Look in the data below for the line that has "Where should I", then print exactly every line from there through the line that has "Given: Retweet Pete", leaving pictures out.

• Records to use:
☆ ☆ ☆
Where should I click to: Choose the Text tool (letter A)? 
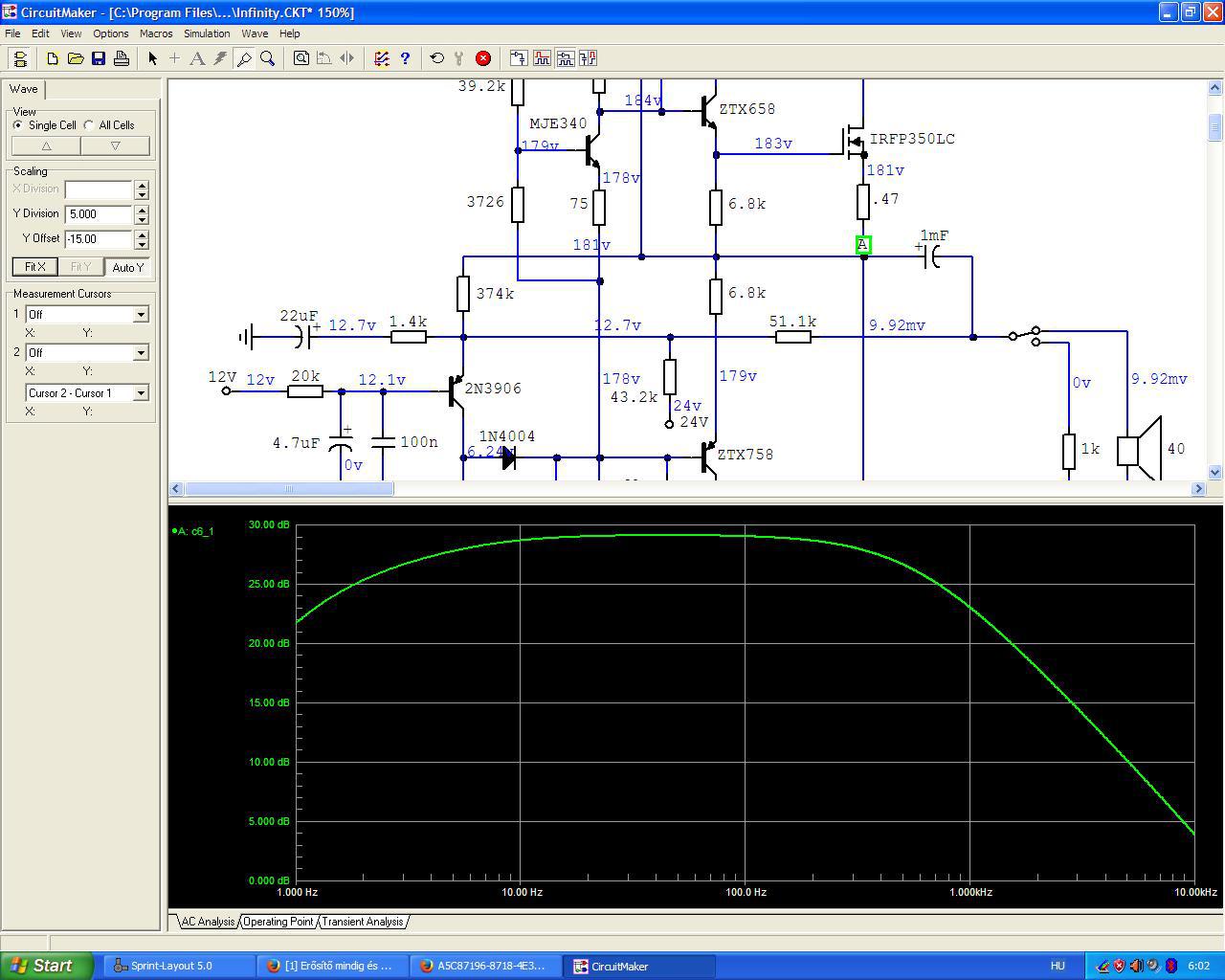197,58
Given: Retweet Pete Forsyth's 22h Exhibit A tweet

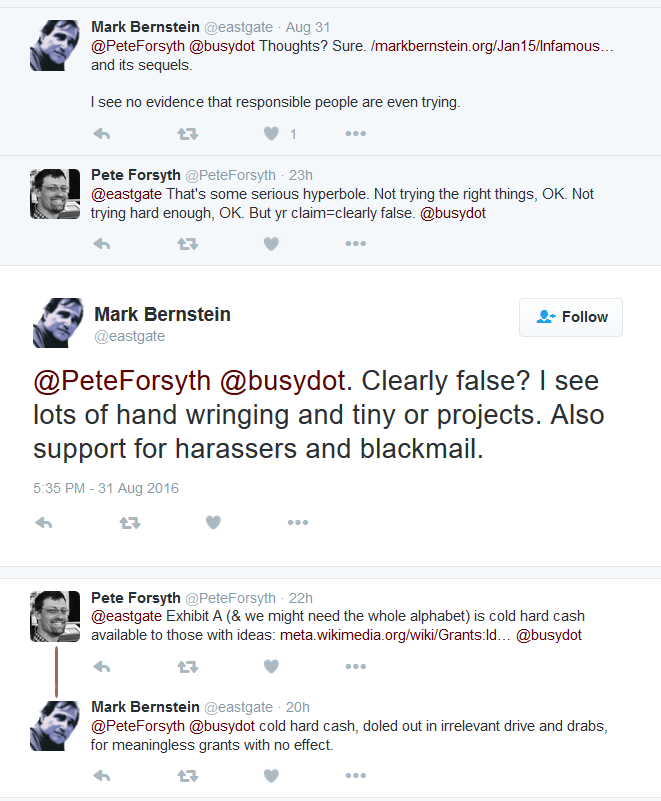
☆ ☆ ☆
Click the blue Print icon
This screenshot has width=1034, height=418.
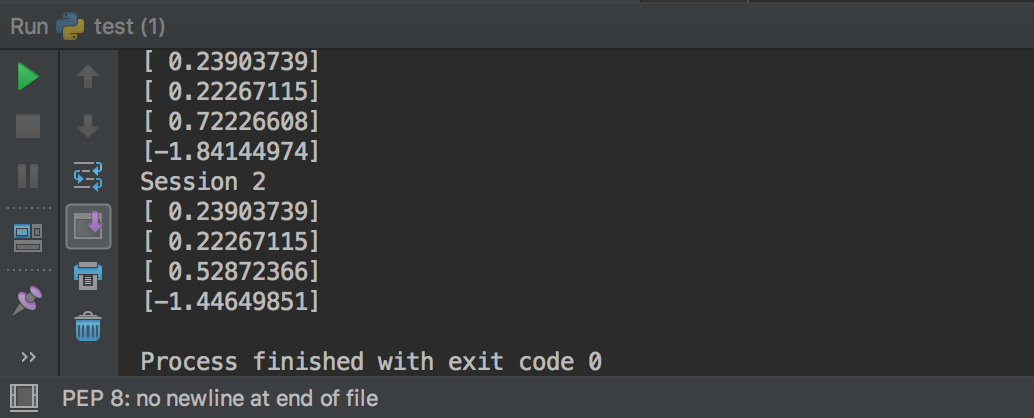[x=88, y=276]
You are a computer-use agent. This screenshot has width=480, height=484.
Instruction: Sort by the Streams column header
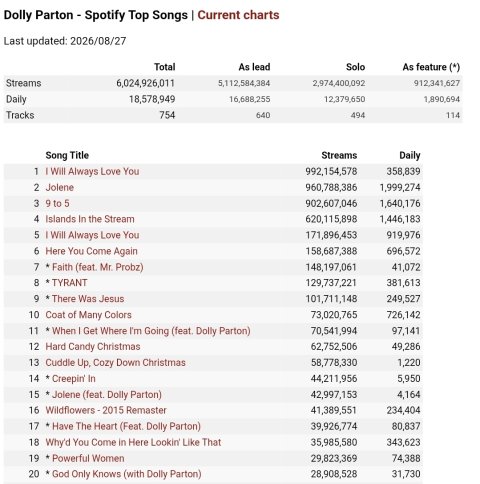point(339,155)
☆ ☆ ☆
• Result of the exercise:
Where should I click to: Choose the Text tool (letter A)? 
197,58
Given: Retweet Pete Forsyth's 22h Exhibit A tweet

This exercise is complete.